__Provided entries__
────────────────
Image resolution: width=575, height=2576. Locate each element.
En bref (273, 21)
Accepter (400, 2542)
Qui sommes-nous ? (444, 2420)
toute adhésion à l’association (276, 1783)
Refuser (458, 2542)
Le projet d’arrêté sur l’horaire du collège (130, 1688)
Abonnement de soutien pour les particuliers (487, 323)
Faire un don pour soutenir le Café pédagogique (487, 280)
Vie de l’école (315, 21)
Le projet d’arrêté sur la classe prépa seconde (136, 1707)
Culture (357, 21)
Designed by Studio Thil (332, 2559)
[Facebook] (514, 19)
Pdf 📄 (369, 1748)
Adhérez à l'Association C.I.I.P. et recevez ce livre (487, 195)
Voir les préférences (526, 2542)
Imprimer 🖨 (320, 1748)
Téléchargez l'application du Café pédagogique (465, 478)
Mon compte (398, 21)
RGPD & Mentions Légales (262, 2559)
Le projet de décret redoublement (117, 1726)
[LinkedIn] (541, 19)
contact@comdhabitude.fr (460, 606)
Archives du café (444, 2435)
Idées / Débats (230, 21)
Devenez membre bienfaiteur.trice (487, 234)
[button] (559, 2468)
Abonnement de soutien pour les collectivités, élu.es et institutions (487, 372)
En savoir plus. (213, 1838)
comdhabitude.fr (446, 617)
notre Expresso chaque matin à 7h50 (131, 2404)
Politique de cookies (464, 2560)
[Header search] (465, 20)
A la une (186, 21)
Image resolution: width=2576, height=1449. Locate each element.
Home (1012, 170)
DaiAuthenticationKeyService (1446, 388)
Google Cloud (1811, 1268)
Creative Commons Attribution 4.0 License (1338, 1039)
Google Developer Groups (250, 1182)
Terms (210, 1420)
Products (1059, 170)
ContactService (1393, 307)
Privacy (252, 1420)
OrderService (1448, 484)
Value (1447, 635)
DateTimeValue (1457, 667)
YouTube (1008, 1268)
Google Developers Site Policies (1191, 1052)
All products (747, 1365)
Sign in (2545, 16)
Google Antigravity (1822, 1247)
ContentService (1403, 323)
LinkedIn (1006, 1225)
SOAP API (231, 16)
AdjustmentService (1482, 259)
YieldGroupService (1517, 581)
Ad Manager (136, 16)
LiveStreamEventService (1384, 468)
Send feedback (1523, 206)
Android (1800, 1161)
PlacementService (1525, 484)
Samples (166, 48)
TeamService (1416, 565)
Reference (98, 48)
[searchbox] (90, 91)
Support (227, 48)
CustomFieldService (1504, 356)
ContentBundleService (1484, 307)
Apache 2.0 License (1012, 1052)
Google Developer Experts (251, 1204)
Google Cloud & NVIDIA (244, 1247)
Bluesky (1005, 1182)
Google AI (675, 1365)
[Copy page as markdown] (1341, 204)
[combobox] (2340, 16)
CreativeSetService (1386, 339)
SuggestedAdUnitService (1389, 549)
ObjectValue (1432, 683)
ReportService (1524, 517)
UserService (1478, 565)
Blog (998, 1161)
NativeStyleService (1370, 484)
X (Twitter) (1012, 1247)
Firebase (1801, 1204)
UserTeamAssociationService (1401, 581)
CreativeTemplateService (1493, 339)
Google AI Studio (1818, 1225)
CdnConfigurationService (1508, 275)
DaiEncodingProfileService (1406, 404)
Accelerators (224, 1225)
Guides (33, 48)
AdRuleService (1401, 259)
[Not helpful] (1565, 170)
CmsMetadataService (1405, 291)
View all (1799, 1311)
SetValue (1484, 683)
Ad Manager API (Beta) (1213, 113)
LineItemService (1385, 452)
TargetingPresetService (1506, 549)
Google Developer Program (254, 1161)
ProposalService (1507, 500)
────────────────
__Task details__
Take from the listing above each line that contains the string "arrêté".

__Exercise response__
Le projet d’arrêté sur l’horaire du collège (130, 1688)
Le projet d’arrêté sur la classe prépa seconde (136, 1707)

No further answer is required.